Is the Beloved Community Like a Toastmasters Club?

At Toastmasters clubs, you pay your dues for the privileges of attending the programs and associating with people who also want to become better speakers, but there’s no loyalty expected to or from the club.  In fact, I’m going to drop out of my club for a month because I want to take a Spanish class that meets at the same time.  At Toastmasters clubs, there’s no reason for the organization to concern itself with its members’ lives.  
In Unitarian Universalist congregations, you likewise pay for the privilege of attending the programs and associating with people with similar goals.  Except in our congregations we hear the phrase “The Beloved Community.”   Doesn’t this phrase imply some kind of loyalty from the members to the institution and from the institution to the members?  Shouldn’t a church organization be different from a booster club?

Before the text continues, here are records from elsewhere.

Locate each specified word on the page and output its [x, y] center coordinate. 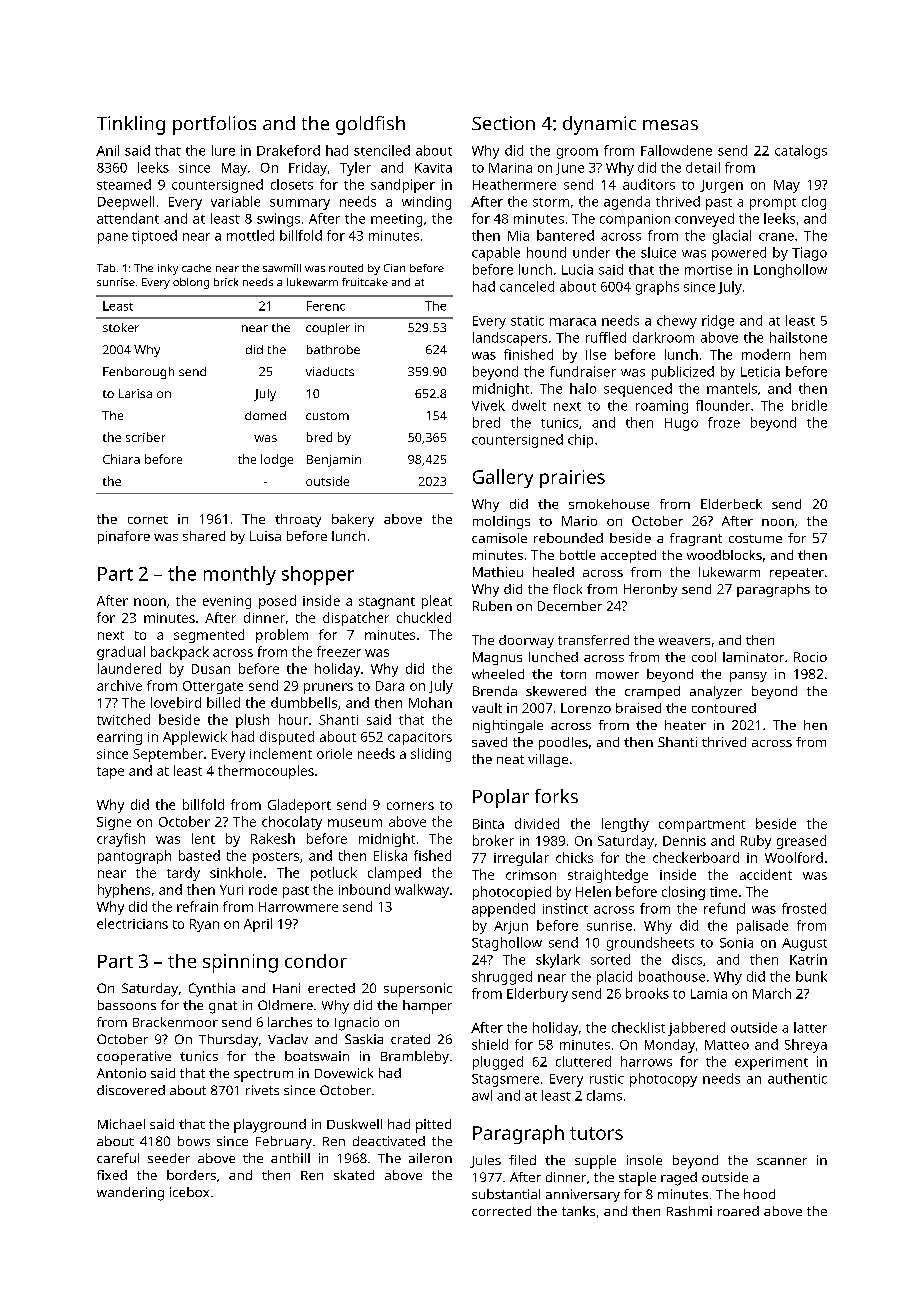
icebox [189, 1192]
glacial [732, 237]
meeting [396, 220]
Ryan [204, 925]
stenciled [382, 150]
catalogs [801, 152]
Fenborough [138, 373]
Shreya [806, 1046]
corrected [501, 1211]
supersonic [418, 990]
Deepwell [126, 203]
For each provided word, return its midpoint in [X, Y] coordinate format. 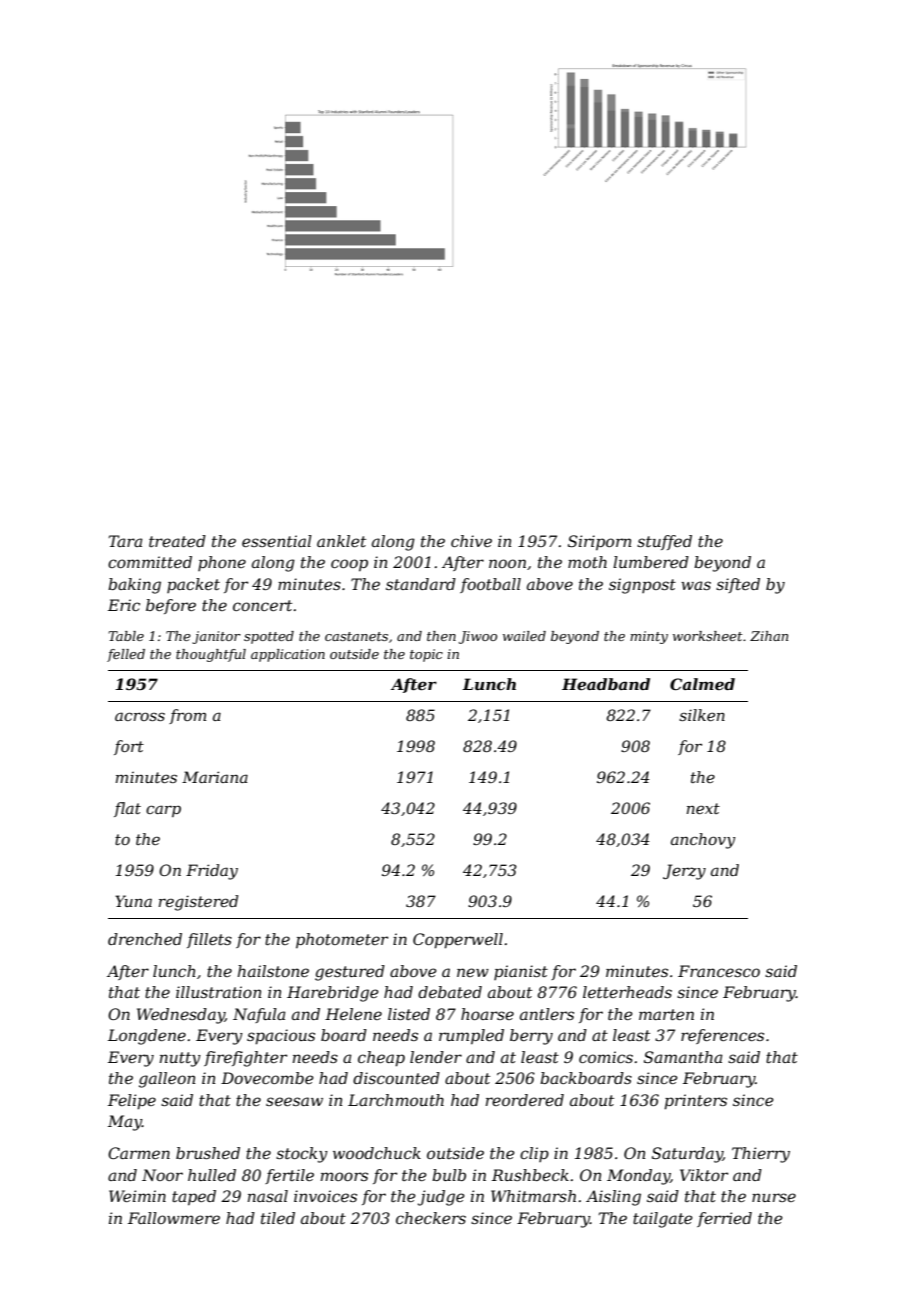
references [722, 1036]
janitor [216, 637]
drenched [145, 939]
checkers [431, 1218]
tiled [278, 1218]
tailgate [663, 1220]
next [703, 808]
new [473, 972]
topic [426, 655]
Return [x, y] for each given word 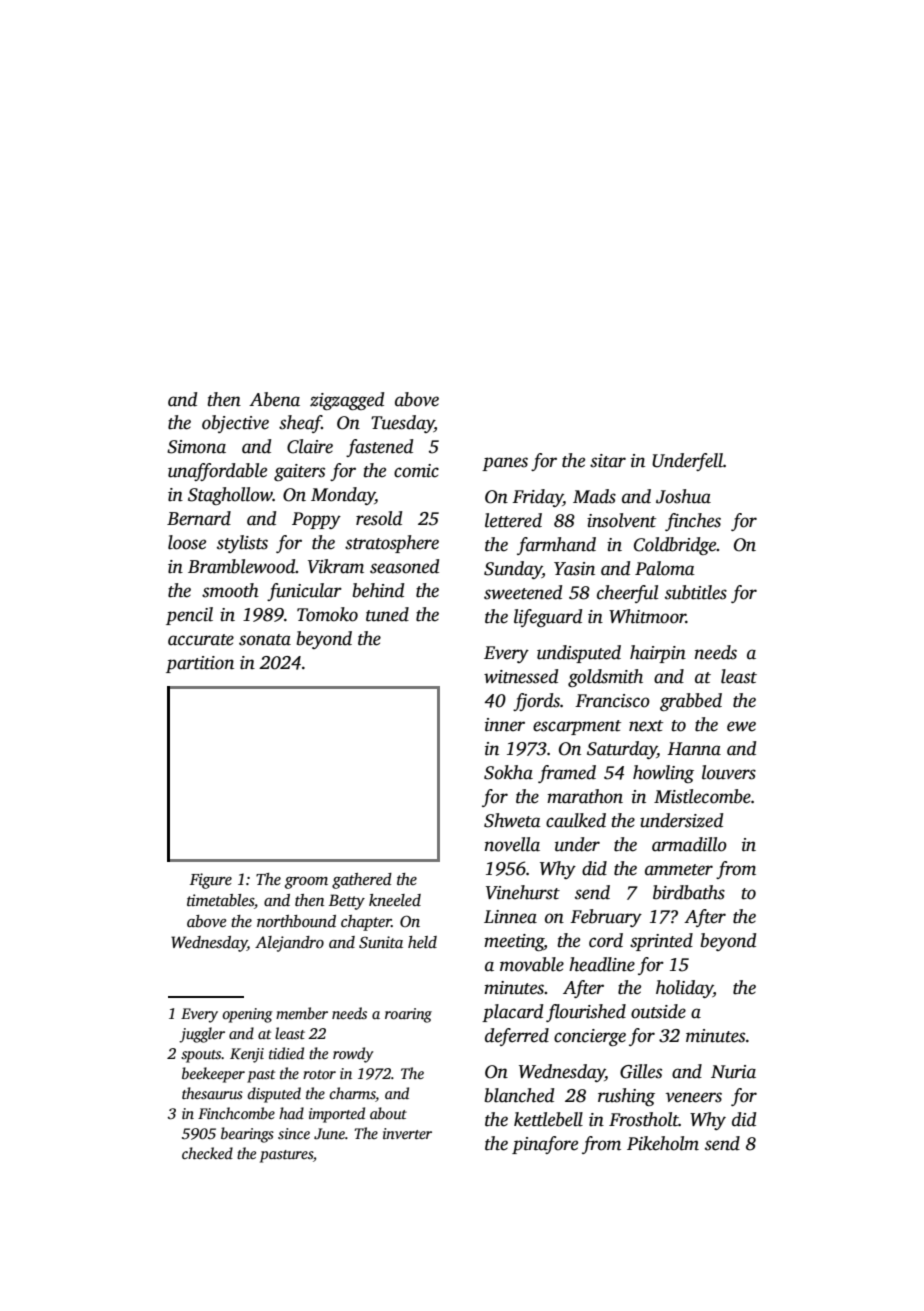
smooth [230, 590]
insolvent [621, 520]
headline [602, 964]
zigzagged [347, 401]
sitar [608, 461]
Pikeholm [663, 1143]
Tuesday [402, 424]
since [294, 1133]
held [422, 942]
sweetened [523, 592]
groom [306, 883]
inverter [407, 1133]
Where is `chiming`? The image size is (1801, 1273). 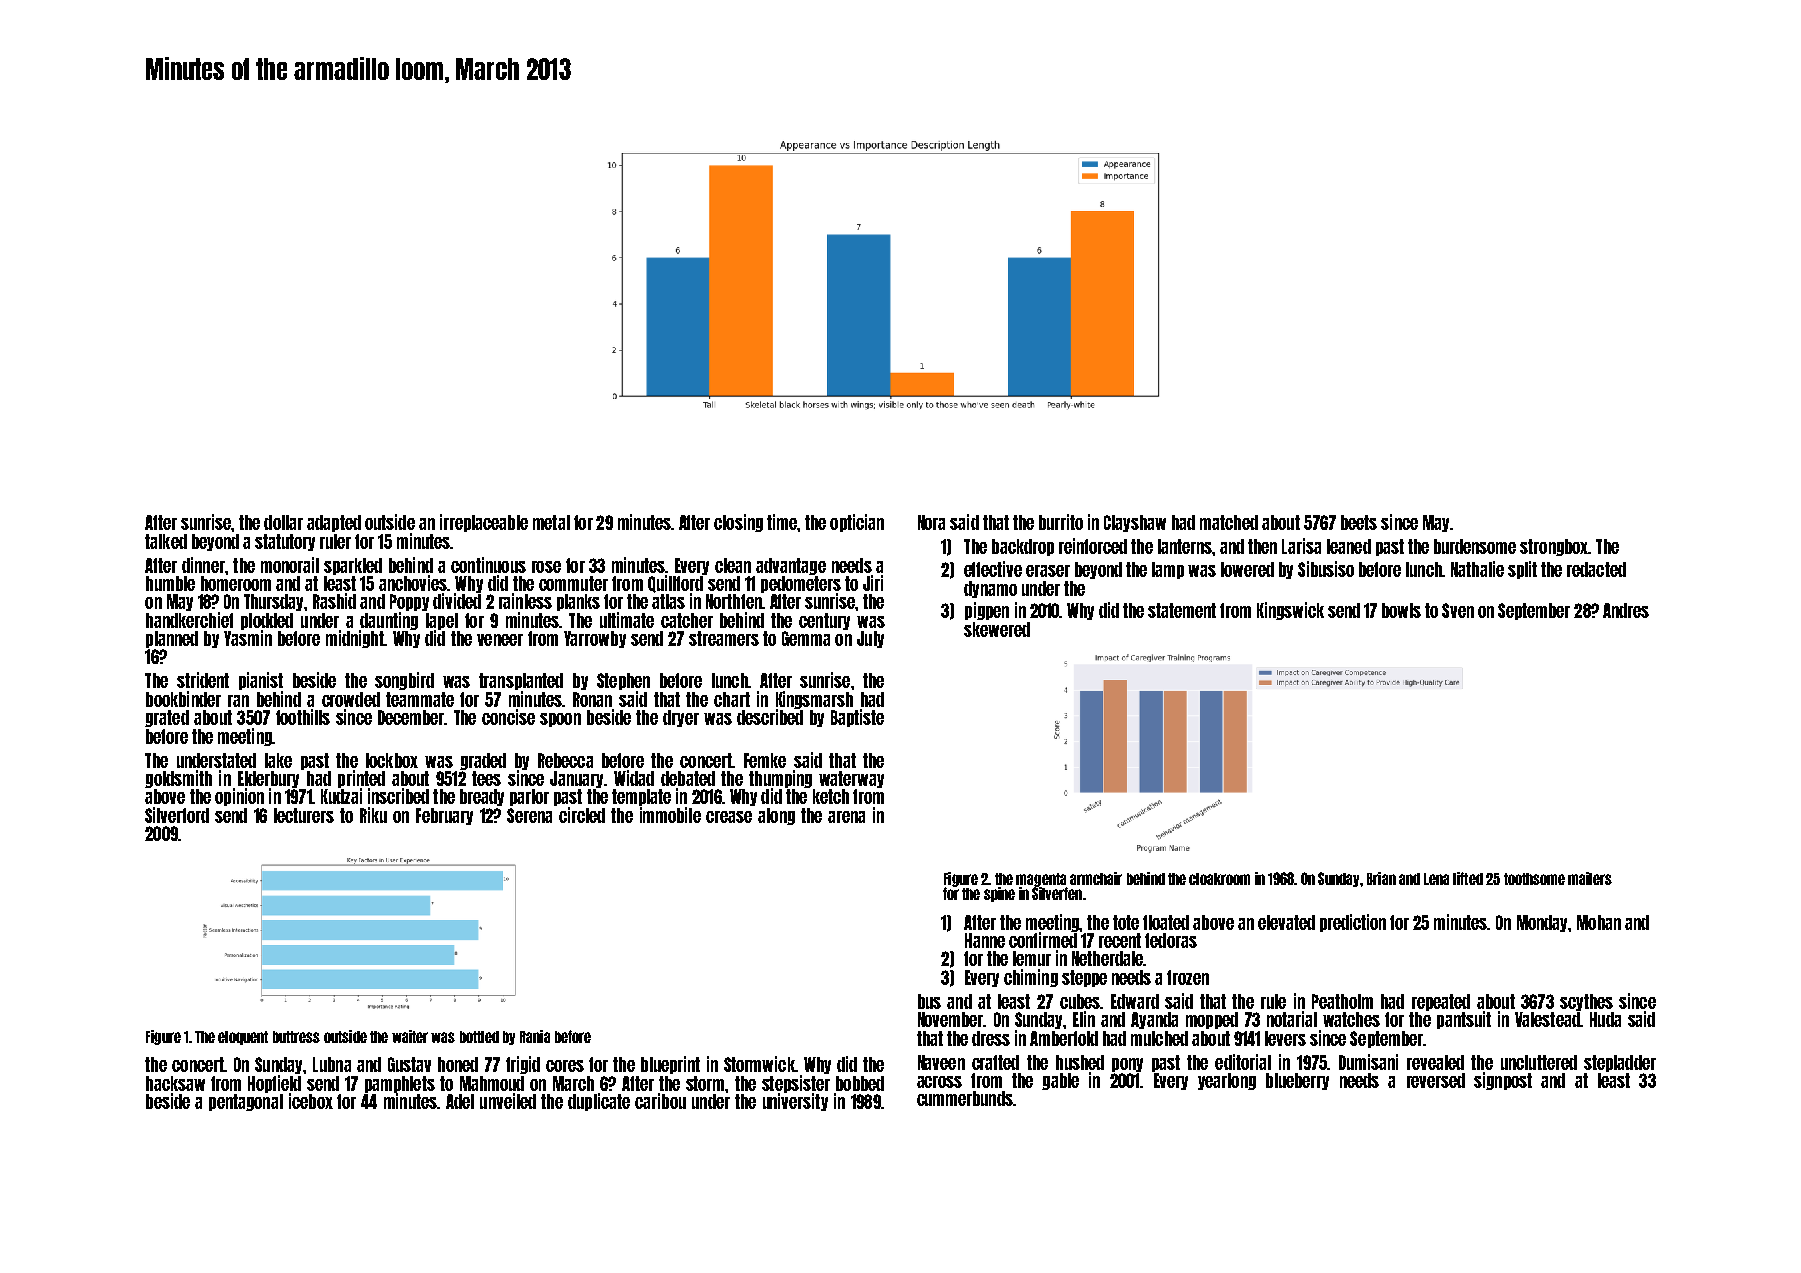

Christine Robinson’s blog (http://iminister.blogspot.com/2013/05/beloved-community.html) points out that some people object that only one’s family is beloved, not one’s fellow congregants.  The latter are merely like neighbors.  
But who is my neighbor, the young man asked Jesus?  Jesus replied with the story of the Good Samaritan who acted as neighbor to the man who fell among thieves.  The Good Samaritan, whom the Jews despised, went the extra mile for a stranger.  Can members of a congregation be that kind of neighbor to each other?